Seaford Skiff – Fairing the Hull

I started fairing the hull while it was still on the molds. Because the hull was made of 1/4″ cedar, retaining the molds provided necessary support until I could fair and glass it. I began with a block plane to remove the high edges from the mated bead and cove strips. Planing the cedar was very easy as it was soft, but I had to take care not to go too deep – the 1/4″ thickness concerned me throughout the fairing process. Not much to work with! From there I used diminishing grades of sandpaper with longboards made from 1/4″ ply.

About midway through sanding I had to fill some gaps in the bead and cove seams with an epoxy filler compound. I also had to fill the screw and staple holes. So much for that pristine cedar hull. As it would be painted, the off-color issue was moot. I attached the false stem and stern post at this point using bronze through bolts and bunged the holes.

It was at this point I noticed a few problems with the lay of the strips in a two-foot section of the hull.

At one mid-station point, the bead and cove edges had been compressed a bit. I clearly had over clamped there. I decided to wait to fill this section with the epoxy filler until I had glassed it. I reasoned that the epoxy and glass would help fill these recesses which I then could finish with filler. It turned out that I also needed to fill some other areas to get a smooth surface, especially at the creases of the stem and keel. I finished the fairing with 120-grit sandpaper to ensure proper adhesion of the glass.

Then it was just a matter of glassing and adding the layers of covering epoxy. Still concerned about that 1/4″ hull thickness (now reduced by a 16th of an inch or more in spots), I applied the two layers of 6oz. cloth, fairing each layer with the longboards. Although the recesses got shallower, they were still there to a degree, so I filled and faired them and added the last coat of epoxy. AND faired that!

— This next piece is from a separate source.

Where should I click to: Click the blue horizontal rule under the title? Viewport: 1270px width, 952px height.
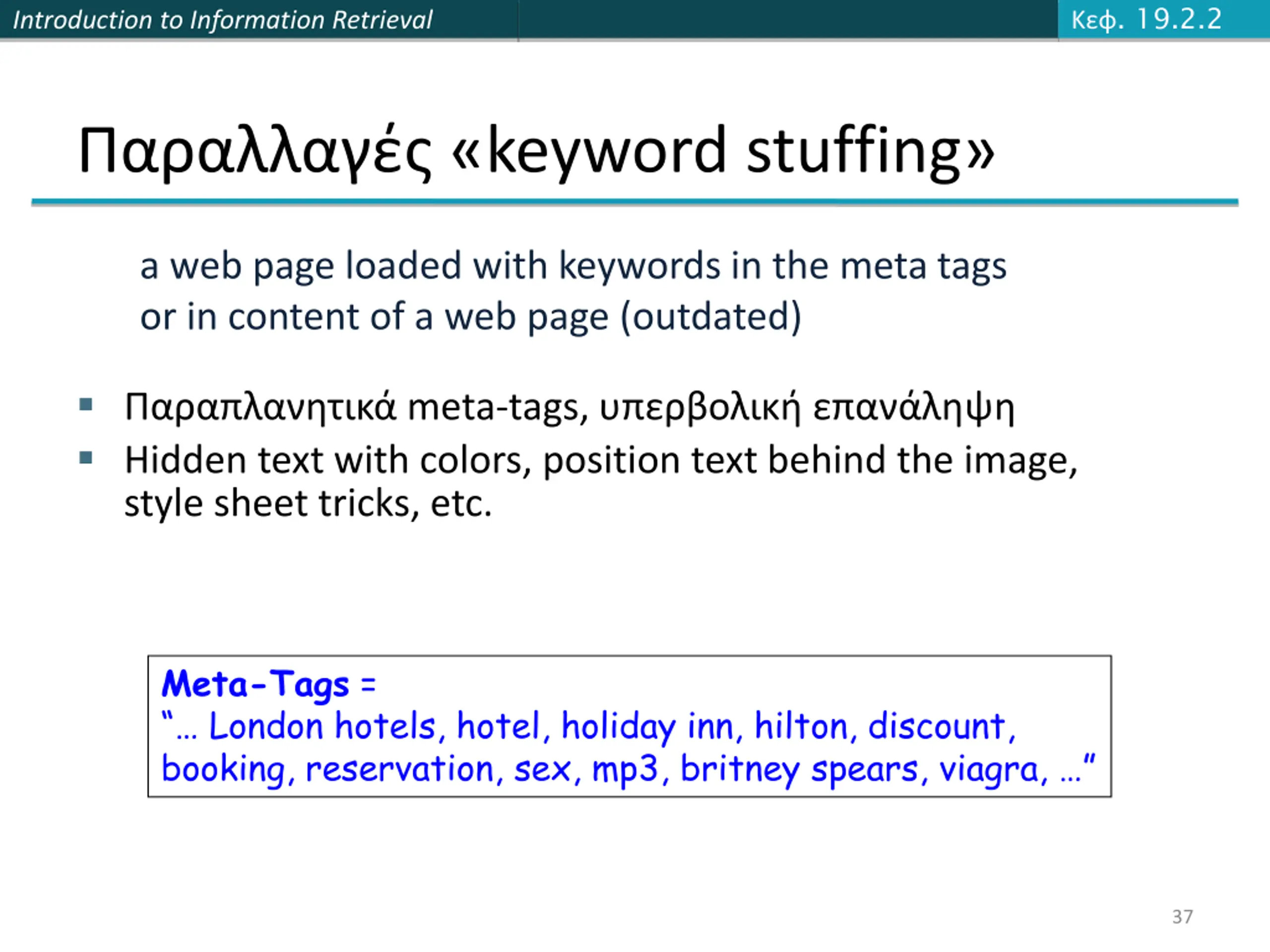pos(635,202)
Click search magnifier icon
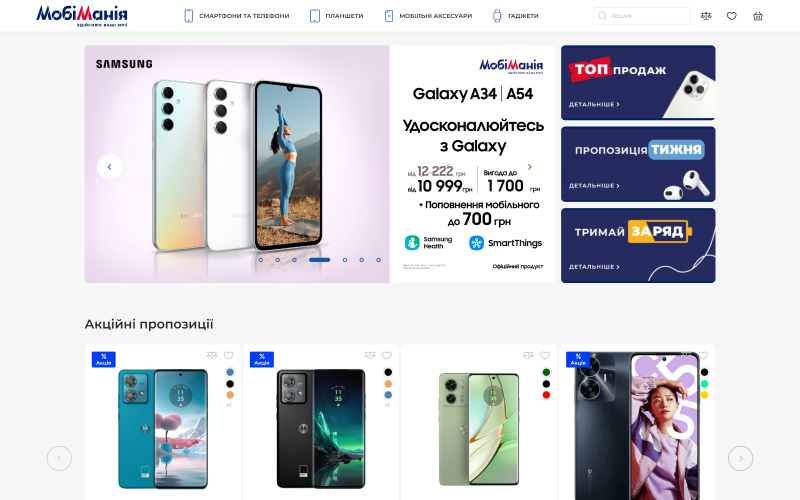The image size is (800, 500). click(603, 16)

I was able to get the surface very fair. It did take a lot of sanding though, beginning with 40 grit on up to 120. As I am sure everyone who has sanded epoxy knows. “It ain’t no fun.” The substantial thickness of the epoxy allowed me to get a nice even surface, and I was feeling more confident in the strength of the hull. That 1/4″ cedar was now very stiff. After waiting a week for the epoxy to set well, I banged on the hull, sat on it, and hit it with a 2×4. No perceived deflection and no dents. Very reassuring.

As the surface was now epoxied and very smooth I saw no need for a primer. Primers are quite soft, and I was looking for a nice hard finish. So I gave the hull a single layer of Interlux Brightside. Basically, I was using it like a filler/primer, sanding it down to almost nothing. It did fill some pinholes and assured a good bond for the final coats. To ensure good adhesion for the rub rail I masked off the upper outer face of the hull, where it would eventually be screwed and glued.